On 8/1/13 at 11:00 AM, the Director of Regulatory Compliance reported that staff in the general psychiatric division had been reeducated on the AWOL policy which included timely notification if a patient was missing, and the need for heightened awareness of who is allowed to pass through the unit doors. However, an additional on-site visit was made on 8/2/13 which included interviews with security staff at 8:35 AM, MHA's and custodian from 8:50 AM to 9:55 AM, and the Head Nurse at 9:55 AM. The aforementioned interviews with staff and review of hospital documentation identified that staff on the affected unit had not been reeducated and the hospital could not provide evidence that education occurred throughout the general psychiatric division.

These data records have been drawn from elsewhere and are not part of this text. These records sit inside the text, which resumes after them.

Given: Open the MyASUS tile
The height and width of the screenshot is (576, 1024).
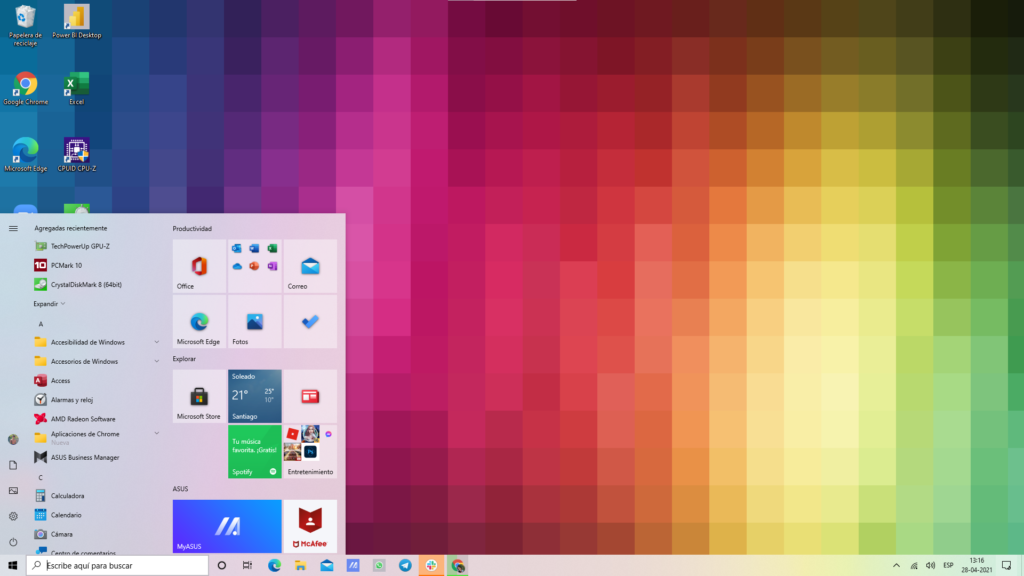Looking at the screenshot, I should click(226, 526).
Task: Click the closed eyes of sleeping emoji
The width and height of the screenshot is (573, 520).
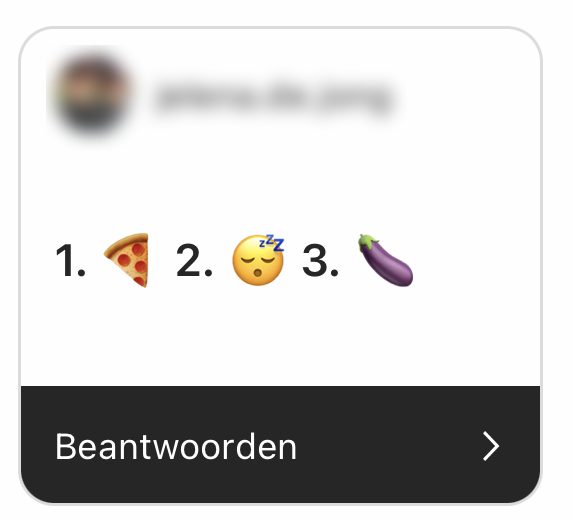Action: [258, 259]
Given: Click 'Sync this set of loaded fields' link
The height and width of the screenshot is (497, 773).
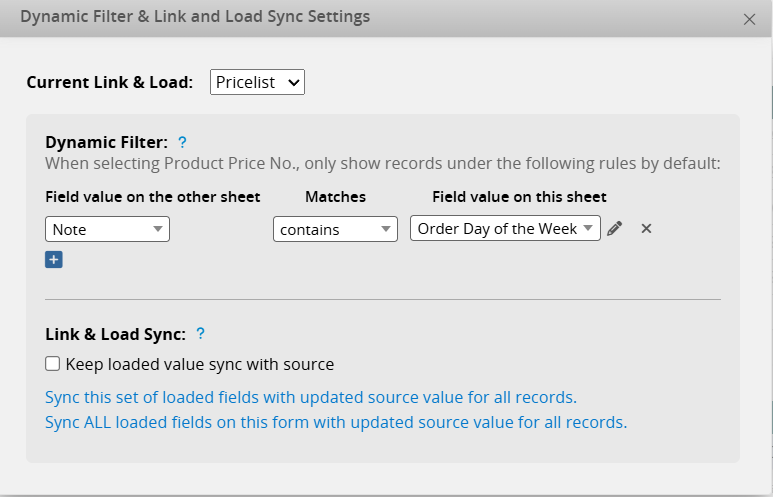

In addition, interviews with the Clinical Manager on 8/2/13 at 10:00 AM, the Director of Regulatory Compliance on 8/2/13 at 11:30 AM, and the Director of Quality on 8/2/13 at 12:10 PM identified that only staff have the ability to unlock the unit doors, and that it could have only been a staff member that allowed Patient #1 to leave the unit.
VIOLATION: RN SUPERVISION OF NURSING CARE Tag No: A0395
Based on review of clinical records, review of hospital policy, review of hospital documentation and interviews with hospital personnel for 2 (Patients #7 & #10) of 10 patients who required special observation monitoring, documentation and interviews failed to reflect that the Special Observation Policy was followed. The findings include:



Patients #7's physician orders dated 7/12/13 directed to place the patient on continuous observations for assaultive behaviors. Patient #10's physician orders dated 6/21/13 identified to monitor every (q) 15 minutes for inappropriate behaviors. Review of the special observation forms for Patients #7 and #10 identified that monitoring checks were not documented and/or were incomplete (per policy) as follows:

Patient #7: 7/12/13 10:45 PM-11:30 PM; 7/18/13 8:45 PM- 9:30 PM and 2:30 AM-3:30 AM; 7/23/13 9:45 PM-10:45 PM.

Patient #10: 6/21/13 5:45 PM - 11:00 PM and 6/22/13 1:15 AM-3:30 AM; 6/22/13 7:00 AM-3:30 PM.


Review of the special observation policy identified that the fifteen minute observation was used when the patient's behavior, health or mental status required closer attention. The assigned nursing staff member was responsible for checking on the patient's safety and well being every 15 minutes.